Prof. Tom Leyssens

The main focus of our research group lies in the field of crystal engineering and crystallization process development, with a strong emphasis on designing and understanding multi-component solid forms. By combining principles of crystal engineering, crystallization, and mechanochemistry, we explore the solid-state landscape to uncover novel routes for material synthesis. Our research aims not only at the discovery of new crystalline systems but also at developing practical processes - optimisation, resolution, and purification - based on the intrinsic properties of these new-found solid forms.

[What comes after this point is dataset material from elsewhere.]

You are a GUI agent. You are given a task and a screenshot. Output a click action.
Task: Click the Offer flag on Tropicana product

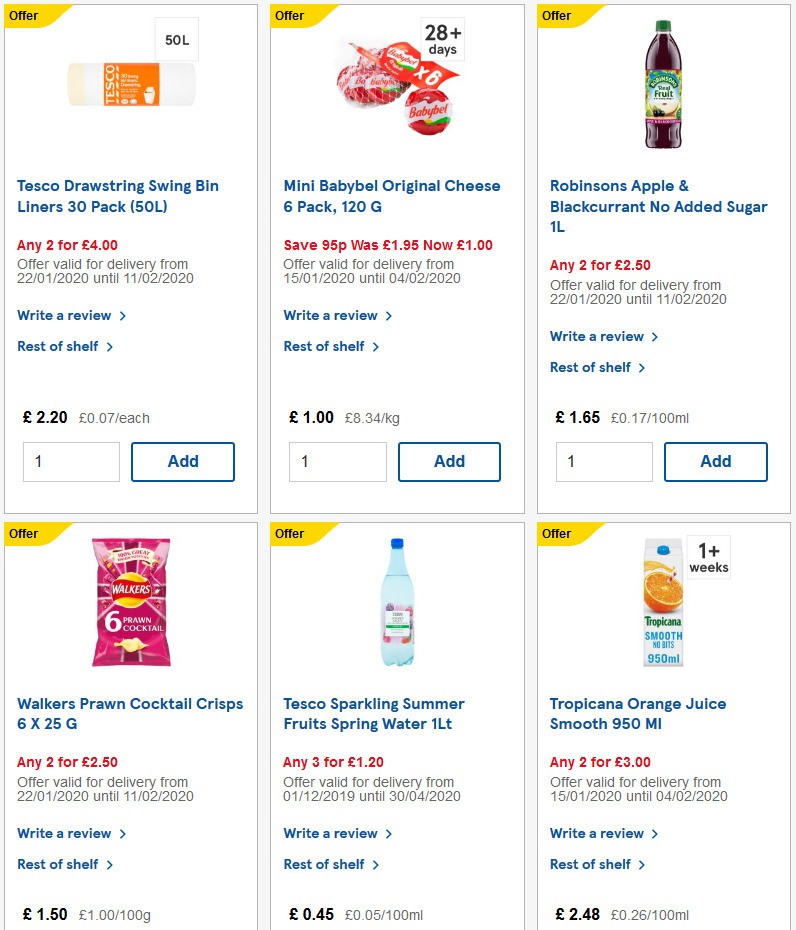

A particular area of interest is the development of solvent-free, mechanochemical approaches, as part of our ongoing efforts to reduce solvent usage and translate solution-based crystallization strategies into sustainable solid-state methodologies. Recently, special emphasis is placed on chiral aspects, including resolution and deracemization, where we exploit the synergy between mechanochemistry and crystal engineering for the efficient preparation of enantiopure compounds.

Our group is highly application-driven, with projects spanning from fundamental solid-state studies to industrial process development. We collaborate with partners in the pharmaceutical and agrochemical industries to address pressing challenges such as solubility enhancement, control of hygroscopicity, alternative formulations, and purification via co-crystallization. By tailoring the design of multi-component systems, we aim to create innovative solutions that improve the performance and stability of active compounds.

Current projects focus on compounds of pharmaceutical relevance and those important to the food industry, where crystallization plays a crucial role in quality, functionality, and stability. Our collaborative efforts with companies including Callebaut, Aevigenomics, Citribel, Futerro, Nutreco, Givaudon, UCB, and Umicore highlight the translational impact of our work, bridging academic research and industrial needs.

Through this integrated approach, we advance the understanding of crystalline materials and develop novel, sustainable strategies for solid-state process design, resolution, and purification.